This episode really took its emotional toll. In episode 2.5 (our hosts explain in the podcast why the odd numbering), we go all in on Violetta, the lead character featured in Verdi’s La Traviata. Until now we’ve contented ourselves with understanding how opera arrived at the point in 1853 when Verdi could produce this masterwork, and we went deep into the real-life events and characters that inspired it.
Now it’s time to understand the power of this single role, both the mechanics of what it takes to sing Violetta and the history of some of the most famous Violettas of opera days past — including Adelina Patti and Nellie Melba, then taking time to savor the career of Maria Callas. It all leads us to this month, when American soprano Lisette Oropesa will take the stage at the Met to perform this iconic role in a way that is thoroughly her own. These are all superlative women, literally — one the highest paid singer in history and another the most famous classical singer of all time. That’s fitting that such women give body to the voice of Violetta, also a superlative role in the history of opera. You’ll get chills, we can nearly promise it.

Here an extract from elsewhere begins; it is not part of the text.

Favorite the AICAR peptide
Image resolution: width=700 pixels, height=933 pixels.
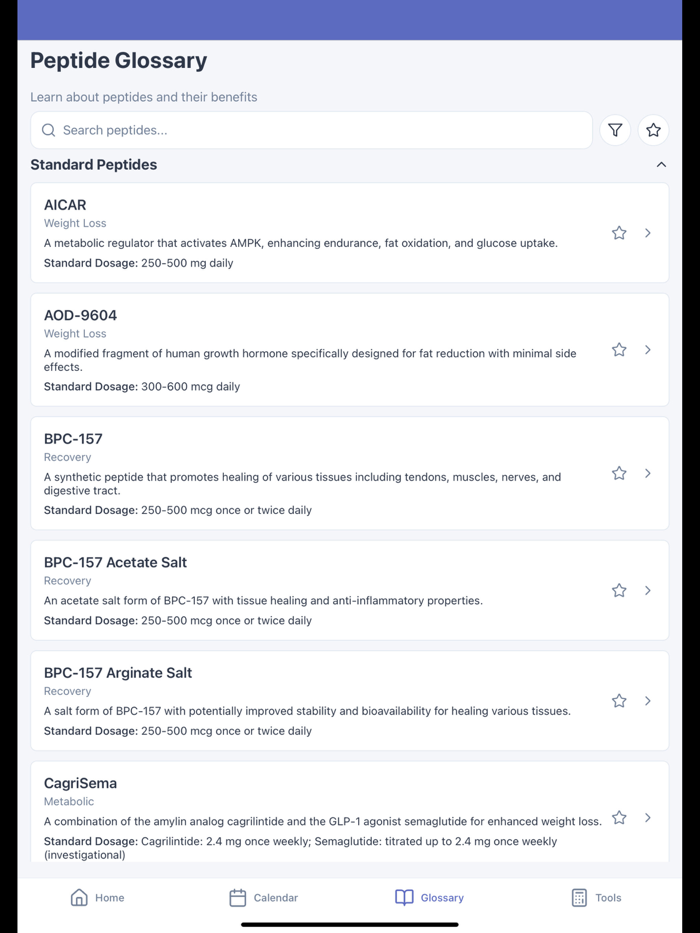618,233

We get endless variety offered in response to whatever we click on once. But if we never make that first click, we’ll never even know that there’s a world behind it worth exploring. This experience is us clicking on opera.
A reminder that we’re doing this whole series of episodes to get ourself informed enough, and by now even jazzed, to attend our first opera at the Met, where, on March 28th, not even a dozen days from now, we will hear Oropesa sing “Amami, Alfredo” and we and hundreds of others will be shaken to the core.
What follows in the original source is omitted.